Java Numerics
Guy Steele - Sun Microsystems Labs
glsalivia.East.Sun.COM
Thu Feb 13 10:59:33 PST 1997
From jeromeabe.com Thu Feb 13 13:02:35 1997
From: Jerome Coonen <jeromeabe.com>
...
Thanks for the commentary on Hough's remarks.
IEEE 754 Exceptions
We agree that some testing mechanism should be provided. Bill Joy responded
to Hough's comments with support for "well bracketed" exception handling in
the form of try blocks:
>> try enabling FloatingPointOverflow {
>> // code where overflow enabled
>> } catch {
>> ...
>> }
There are, of course, other linguistic possibilities that could be explored.
For example, a facility could be provided in expression form rather than,
or in addition to, statement form, which might be less unwieldy for
handling small regions of text. An example off the top of my head:
x = (y/z ifzerodivide 1.0);
We should also not overlook the possibility of providing a way to
deliver overflowed and underflowed results to a trap handler.
The suggestion is that, in the event the exception arose, an unspecified amount
of the try block would be excuted, but the catch block's execution would be
guaranteed. Hough points out
>> There would be discernible differences in implementations that
>> examined side effects produced by basic blocks whose partial execution
>> was interrupted by an exception, but such programs could be deemed
>> illegal Java.
While good programming practice would dictate against dependence on the
results of a partially executed block, results may differ, whether legally
or not. Might this not lead to exactly the kind of bit-checking between
platforms Java's designers wish to avoid?
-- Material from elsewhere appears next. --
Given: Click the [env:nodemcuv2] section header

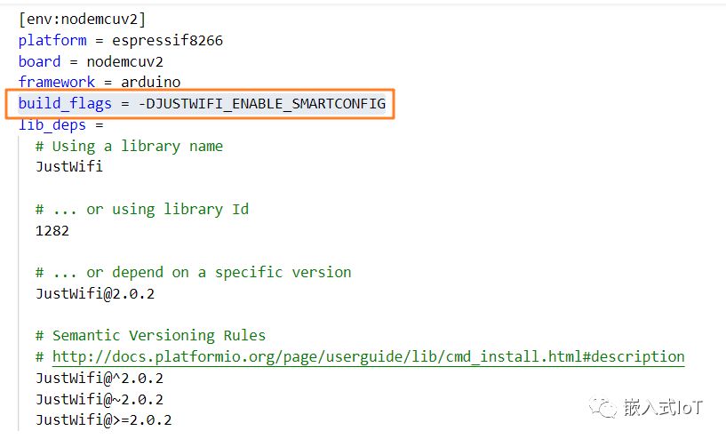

Indeed, and I would argue strongly against such uncertainty within Java.
Such uncertainty is sometimes desirable at the hardware level, principally
to allow the possibility of exploiting parallelism (such as pipelining)!
But it is possible to exploit such techniques at the low level without
having to reflect them at the high level. The DEC Alpha architecture
provides one example of how this can be done.
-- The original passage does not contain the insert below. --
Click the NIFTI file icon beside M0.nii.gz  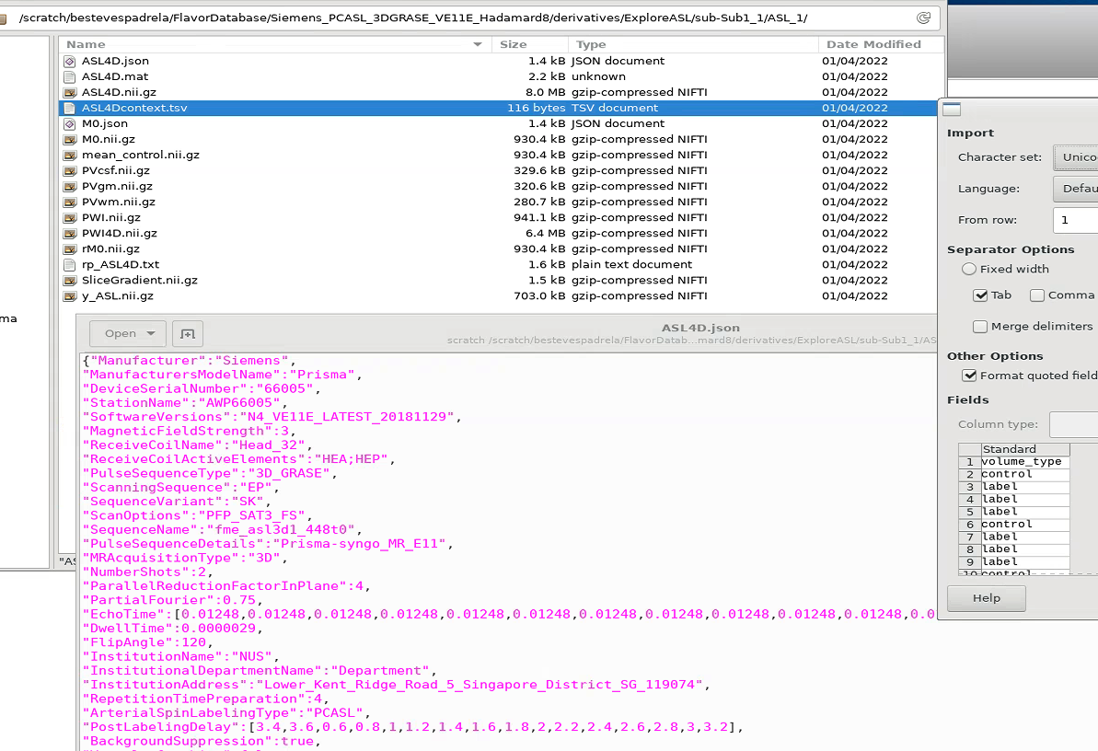(x=69, y=139)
On a smaller scale, Bill Joy proposes that the exceptions be
>> enabled only in the code that is marked as enabled, e.g. not in the
>> methods called by this try statement.
This would seem to incur a high implementation cost because of the need
to isolate the flags (static sticky bits, or possibly static trap enable
bits, on most current processors) across calls. It also leads one to
wonder whether the programmer who wrote a statement like
z = x * exp(y);
would care whether an overflow arose in the exponential (masked by Bill
Joy's scheme) or in the product?
We should further distinguish between "arose in the source of the
code that implements the exponential" and "ought to be indicated to
the caller as part of the result of the exponential". Ordinarily,
for reasons of abstraction, I would argue that a programming language
ought to be able to support delivering flag results to the caller
in a manner that is under programmer control, while making it easy
to hide details of implementation from the caller. (If other behaviors
that violate such abstraction are nevertheless useful to the programmer,
then I am all for providing those behaviors also---but under programmer
control, not at the implementation-dependent whim of the compiler.)
By abstraction I mean the facility to encapsulate a compound behavior
so as to make it appear to be primitive. Procedures are one such facility.
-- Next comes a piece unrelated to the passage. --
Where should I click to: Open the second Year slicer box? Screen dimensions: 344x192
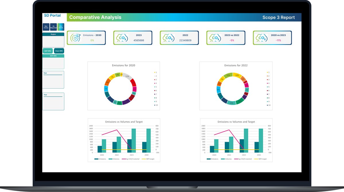click(x=53, y=102)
So I would be inclined to define the semantics of a procedure call
in such a way that any IEEE flags it returns are merged (OR'd) with the
flag state as of before the procedure call, and this merged state is
what is returned to the caller for use in its further execution.
In this way a user-defined exp procedure would behave in the same manner
with respect to the flags as a hardware-defined sqrt instruction.
I note that many numerical library routines I have seen use such roundabout
idioms as
return 1/0; /* overflow */
usually with a comment such as the one shown, to return +Infinity and
also set the overflow flag. This may or may not be the fastest way
to accomplish this dual action at the machine instruction level, but
the fact that such a comment is usually included indicates that the
idiom is, by itself, linguistically deficient. It might well be clearer
to be able to write something like
return Infinity with overflow;
and leave it to the compiler to decide the most effective sequence
of machine instructions to produce this effect. Similarly,
return 0.0 with underflow;
may be more pleasant in a number of ways than
double tiny = 1e-300;
...
return tiny*tiny; /* underflow */
I hope that part of tomorrow's discussion can be devoted to the questions of
(a) what coders of numerical software need to be able to say in expressing
computations, and (b) what are clear and effective ways of saying those things.
A question of special interest for me is whether traps, especially traps that
"stop on a dime", are important for the expression of algorithms as such or whether
their principal use is in suspending a computation for inspection (debugging).